# Exercise passage
--------------------------------------------------
Britten's "Guide" may be more thorough, "Peter and the Wolf" wins in the
cuddly-cute department, "The Carnival of the Animals" is more melodic,
but "The Composer Is Dead" is the undeniable champion of dry humor in
the genre of explaining music to children...  while creating benign
convulsions among musicians on the stage and the more age-handicapped
in the audience.  Several - if not many - children were observed enjoying
the performance.

The mood was set by the (live) composer as Stookey explained that "most
of us try to avoid the subject of death, but composers are different
because they know that with death comes higher record sales."

As to the musicians, the San Francisco Symphony and conductor Edwin
Outwater were having a belated Fourth of July party and fireworks,
concertmaster Nadya Tichman playing brilliant flourishes, regardless
of what composer and conductor had in mind at any one time.

Little wonder then that when Snicket made his entrance - in a conservative
suit, albeit with a floral lining, wearing a dour expression as well -
he eschewed the customary handshake with the concertmaster, greeting
instead Mark Volkert, in the second chair, effusively (if still dourly).
Tichman, one of the most pleasant people in the business, seemed to take
no offense, but who knows of the turmoil the snub might have created
within her.

As a few heavy, pretentious chords opened the work, Snicket outlined the
situation succinctly: "A composer is a man, who sits in a room, muttering
and humming.  This is called composing.  Then, this man was not muttering
and humming anymore.  This is called decomposing." The composer is dead.
Who did it?

Enemies of composers, Snicket posited, lurk in every orchestra.  And so,
impersonating the inspector ("just as handsome and intelligent as the
narrator"), he searched for the miscreant (or reprobates, in the plural)
--------------------------------------------------
# Collected data
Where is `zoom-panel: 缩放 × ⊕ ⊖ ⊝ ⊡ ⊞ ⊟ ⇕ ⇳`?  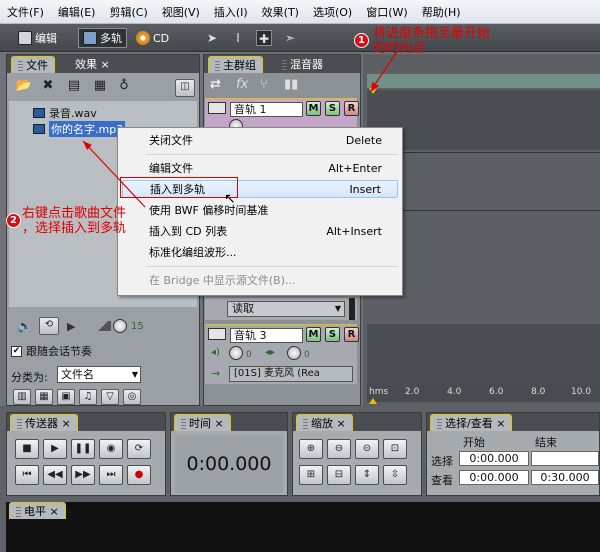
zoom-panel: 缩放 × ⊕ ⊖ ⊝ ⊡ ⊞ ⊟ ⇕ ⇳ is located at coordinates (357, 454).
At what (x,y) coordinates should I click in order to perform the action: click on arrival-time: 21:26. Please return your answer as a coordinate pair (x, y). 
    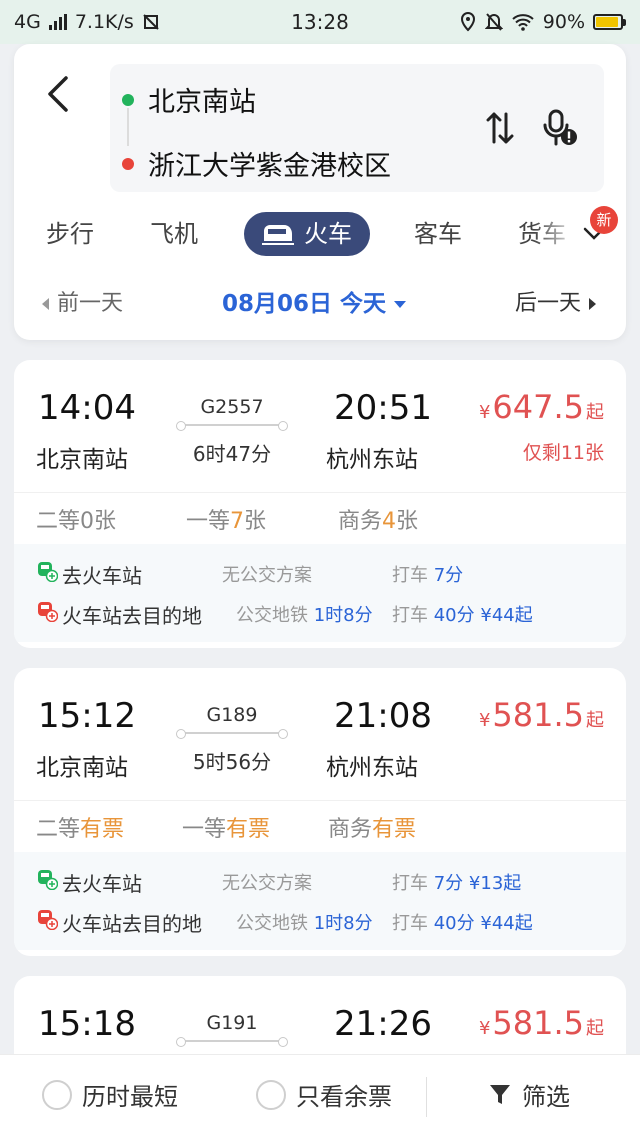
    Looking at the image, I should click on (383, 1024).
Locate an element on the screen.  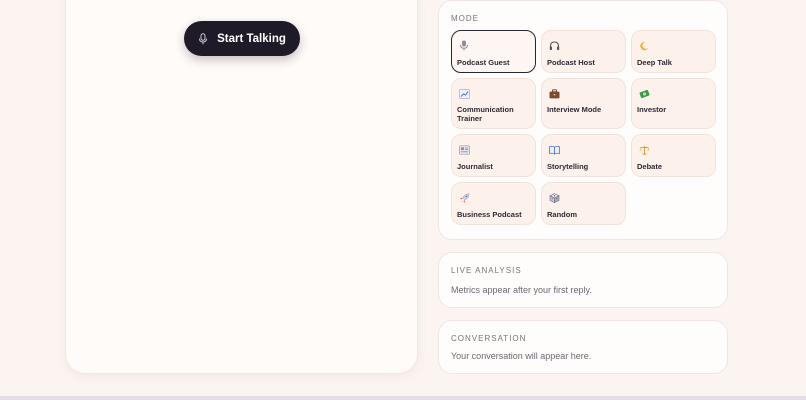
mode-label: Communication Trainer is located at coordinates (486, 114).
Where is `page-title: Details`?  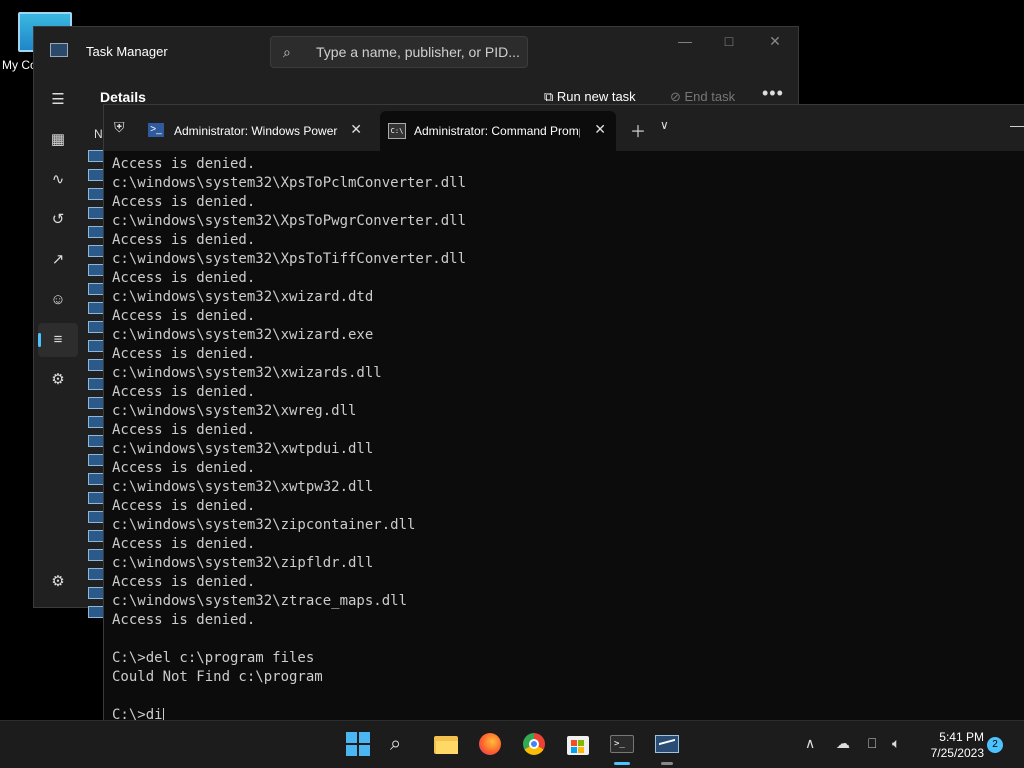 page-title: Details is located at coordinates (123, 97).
--------------------------------------------------
# Instructions
[1] Return the section of the concert review that begins at the words "The mood was" and stops after "(if still dourly).".
[2] According to the concert review, whom did Snicket greet instead of the concertmaster when he made his entrance?
This material has no connection to the concert review.

# Task answers
[1]
The mood was set by the (live) composer as Stookey explained that "most
of us try to avoid the subject of death, but composers are different
because they know that with death comes higher record sales."

As to the musicians, the San Francisco Symphony and conductor Edwin
Outwater were having a belated Fourth of July party and fireworks,
concertmaster Nadya Tichman playing brilliant flourishes, regardless
of what composer and conductor had in mind at any one time.

Little wonder then that when Snicket made his entrance - in a conservative
suit, albeit with a floral lining, wearing a dour expression as well -
he eschewed the customary handshake with the concertmaster, greeting
instead Mark Volkert, in the second chair, effusively (if still dourly).

[2] Mark Volkert, in the second chair